Da più di sei anni la città di Idlib è saldamente in mano a milizie che seguono una visione radicale dell'Islam sunnita e che amministrano la zona con il benestare della Turchia, potenza egemone nell'area. Benché Idlib sia nota da sempre per essere roccaforte del conservatorismo religioso a maggioranza sunnita, dentro e fuori la città vivevano anche altre comunità come sciiti, drusi, cristiani ortodossi. Tutte comunità spazzate via dalla guerra civile. Fino al 2012 si contavano nella regione di Idlib circa 10mila cristiani, oggi rimangono in 200, per lo più con un'età superiore ai 70 anni. Quelli con un'età compresa tra i 20 e i 40 anni - scrive al-Monitor - si contano sulle dita di due mani i cristiani con un'età compresa tra i 20 e i 40 anni.
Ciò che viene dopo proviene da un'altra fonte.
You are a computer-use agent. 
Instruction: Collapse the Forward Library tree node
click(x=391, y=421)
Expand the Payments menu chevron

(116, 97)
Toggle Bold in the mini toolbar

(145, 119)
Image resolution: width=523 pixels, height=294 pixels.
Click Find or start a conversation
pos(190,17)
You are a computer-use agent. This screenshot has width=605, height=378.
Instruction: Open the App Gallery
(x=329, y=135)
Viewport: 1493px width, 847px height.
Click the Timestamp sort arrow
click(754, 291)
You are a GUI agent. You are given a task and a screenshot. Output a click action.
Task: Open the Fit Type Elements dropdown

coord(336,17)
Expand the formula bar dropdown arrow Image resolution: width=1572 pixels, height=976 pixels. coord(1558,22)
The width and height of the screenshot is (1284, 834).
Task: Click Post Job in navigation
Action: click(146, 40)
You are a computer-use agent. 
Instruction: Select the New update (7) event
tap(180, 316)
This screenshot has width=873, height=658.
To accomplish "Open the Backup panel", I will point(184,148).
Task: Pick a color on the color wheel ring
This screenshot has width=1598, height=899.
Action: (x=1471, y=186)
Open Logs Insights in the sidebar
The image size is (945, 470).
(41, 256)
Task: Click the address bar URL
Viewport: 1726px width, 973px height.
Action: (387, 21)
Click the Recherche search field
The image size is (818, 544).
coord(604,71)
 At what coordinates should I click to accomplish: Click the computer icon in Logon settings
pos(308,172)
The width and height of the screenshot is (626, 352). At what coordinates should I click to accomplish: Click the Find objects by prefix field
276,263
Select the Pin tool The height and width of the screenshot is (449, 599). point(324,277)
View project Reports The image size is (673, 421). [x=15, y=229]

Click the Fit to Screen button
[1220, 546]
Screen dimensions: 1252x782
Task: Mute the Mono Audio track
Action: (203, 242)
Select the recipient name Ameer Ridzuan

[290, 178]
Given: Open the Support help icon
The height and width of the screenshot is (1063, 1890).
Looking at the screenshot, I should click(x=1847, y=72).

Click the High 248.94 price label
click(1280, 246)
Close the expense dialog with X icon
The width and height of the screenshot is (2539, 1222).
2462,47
"Non mi lamento", afferma Boutros. "Certo non vivo nel lusso, ma ogni giorno riesco a cucinarmi un pasto e a fare la doccia da solo. Per illuminare la casa uso il mazot", il combustibile oleoso adoperato per le stufe e le vecchie lampade. "Iddio si prende cura di me mentre sono qui a casa mia".
Il campo profughi di Sarmada, nella provicnia di Idlib - Ansa
Butros ha visto tutta la guerra: "Abbiamo assistito a battaglie e a ogni tipo di sciagura, ma non ho mai lasciato Idlib, nemmeno durante gli scontri tra il regime e le opposizioni nel 2015". Sul suo quartiere ricorda la pioggia di bombe a grappolo, missili, armamenti di ogni tipo. "Non sono mai scappato". Certo, ne è convinto anche lui: "Indietro non si torna" e Idlib non sarà mai più la stessa. Ma nel suo quartiere Boutros, per i suoi vicini di casa, non usa distinzioni religiose. "A Idlib ci sono persone buone e cattive... e visto che frequento solo persone buone, mi ritrovo circondato da chi mi tratta bene e mi ama", spiega. "Se dovessi aver bisogno di qualcosa, sono queste persone che condividerebbero con me il loro cibo e le loro bevande e che mi offrirebbero il loro aiuto. Con me non si risparmiano mai. Soprattutto i musulmani".